Would yolov3 and other object detect network gain better performance if I reduce the objects need to detect?


#1

What I mean is, the pretrained network of gluoncv, like yolo3_darknet53_coco, can detect 80 kind of objects, but in the real world, I do not need to detect so many things. Is it possible to improve the performance if I reduce the objects need to detect when training?

Example, if I remove aeroplane, boat, bird, bear, elephant, wine glass and other’s objects, would it improve the mAP, F1 score of other objects do not remove(ex : person, car, truck, bus etc)?

Do anyone did this kind of experiments?Thanks


#2

Hi @stereomatchingkiss,

I haven’t seen such experiments, but that’s an interesting idea. I’d expect a different effect for the two types of loss you have for object detection, so it depends on whether detection or classification is more important for you.

  1. Object detection

Are you talking about removing the objects at the pre-training stage or the fine-tuning stage? I would expect worse performance if you remove data from other classes from pre-training, because even this data can be useful to learning how to perform object detection more generally. Similar to (but not the same as) the idea of semi-supervised learning.

  1. Classification

I’d expect better performance here, just because you’ve simplified the problem. Sampling from classes at random would be correct more often with less classes to select from.
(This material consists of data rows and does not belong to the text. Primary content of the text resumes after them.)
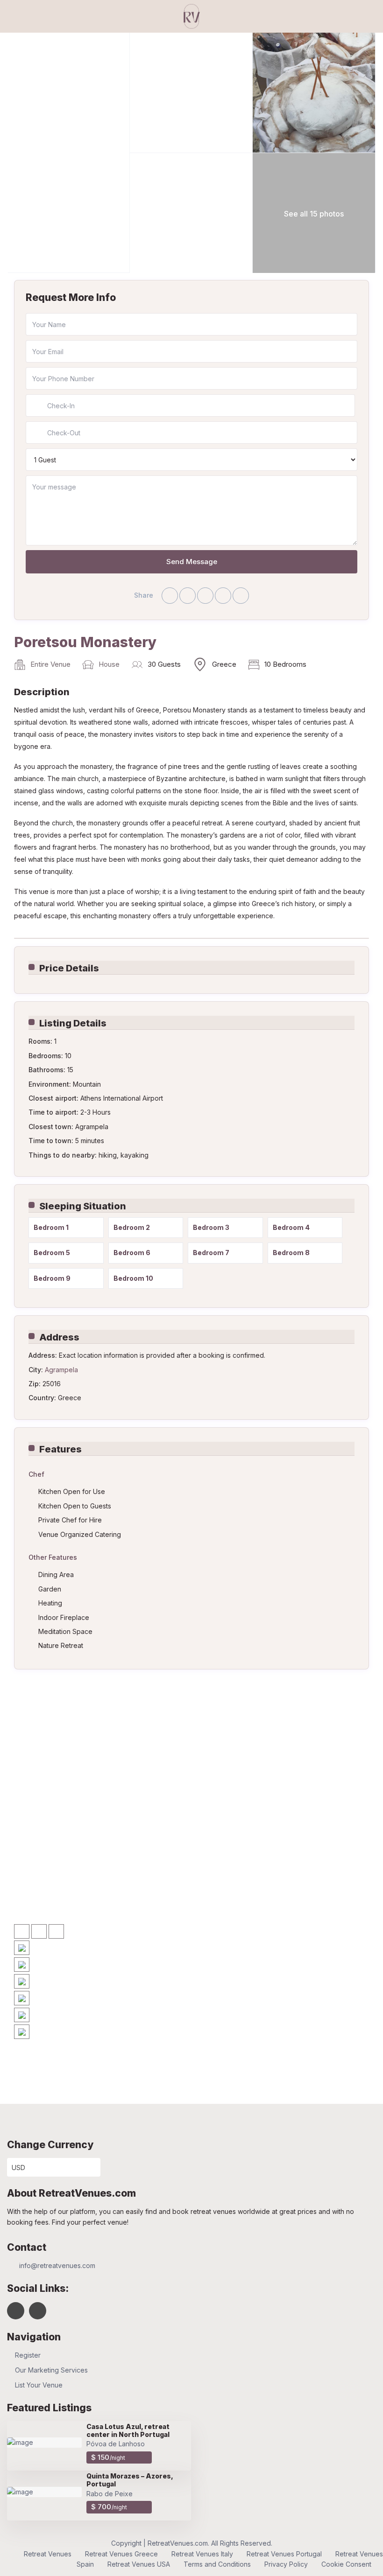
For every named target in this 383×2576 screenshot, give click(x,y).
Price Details (69, 968)
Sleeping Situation (82, 1206)
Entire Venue (50, 664)
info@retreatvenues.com (57, 2265)
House (109, 664)
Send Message (191, 561)
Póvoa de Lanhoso (115, 2444)
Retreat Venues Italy (202, 2554)
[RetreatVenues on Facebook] (15, 2310)
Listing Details (72, 1023)
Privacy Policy (286, 2564)
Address (59, 1337)
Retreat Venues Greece (121, 2554)
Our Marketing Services (51, 2370)
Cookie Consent (346, 2564)
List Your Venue (39, 2385)
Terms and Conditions (217, 2564)
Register (28, 2355)
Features (60, 1449)
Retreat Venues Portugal (284, 2554)
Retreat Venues (47, 2554)
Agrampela (61, 1370)
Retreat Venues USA (138, 2564)
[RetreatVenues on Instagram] (37, 2310)
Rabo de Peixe (109, 2494)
I’d be really interested to see your results if you do try this experiment.


#3

Tried with 6 classes on coco data sets, I removed all of the images do not contains those 6 classes from training set and validate set, the results are not excited at all.
I train the network with

  1. 25 epochs
  2. enable random shape
  3. enable mixup
  4. learning rate begin with 0.0001, drop to 0.00001 at epoch 12, drop to 0.000001 at epoch 18
  5. Other hyper-parameters are using default parameters, the scripts put at github

The mAP at IOU 0.5 with 6 classes are

bicycle = 0.5109787835003734
car = 0.6040473095262737
motorcycle = 0.6899253562204593
bus = 0.7718191967075589
train = 0.8497070977584869
truck = 0.5477797650304865
mAP = 0.6623762514572732

The mAP of the model zoo of these classes are

bicycle = 0.4963655879178486
car = 0.5742504924554275
motorcycle = 0.6583807437693533
bus = 0.7768372808061054
train = 0.8552888916750468
truck = 0.5550842642475577
mAP = 0.6527012101452232

Looks like it did not help much, maybe train with more epochs, do not lower down the learning rate so fast can make the results better, but since my gpu is gtx1060 only, the prices of experiments are very high for me(wait too long)

Planning to buy a new card, waiting gtx11 series release, I hope they can remove the ray tracing cores(most of the users do not need those cores), make the prices lower or add more vram, rtx are overprices.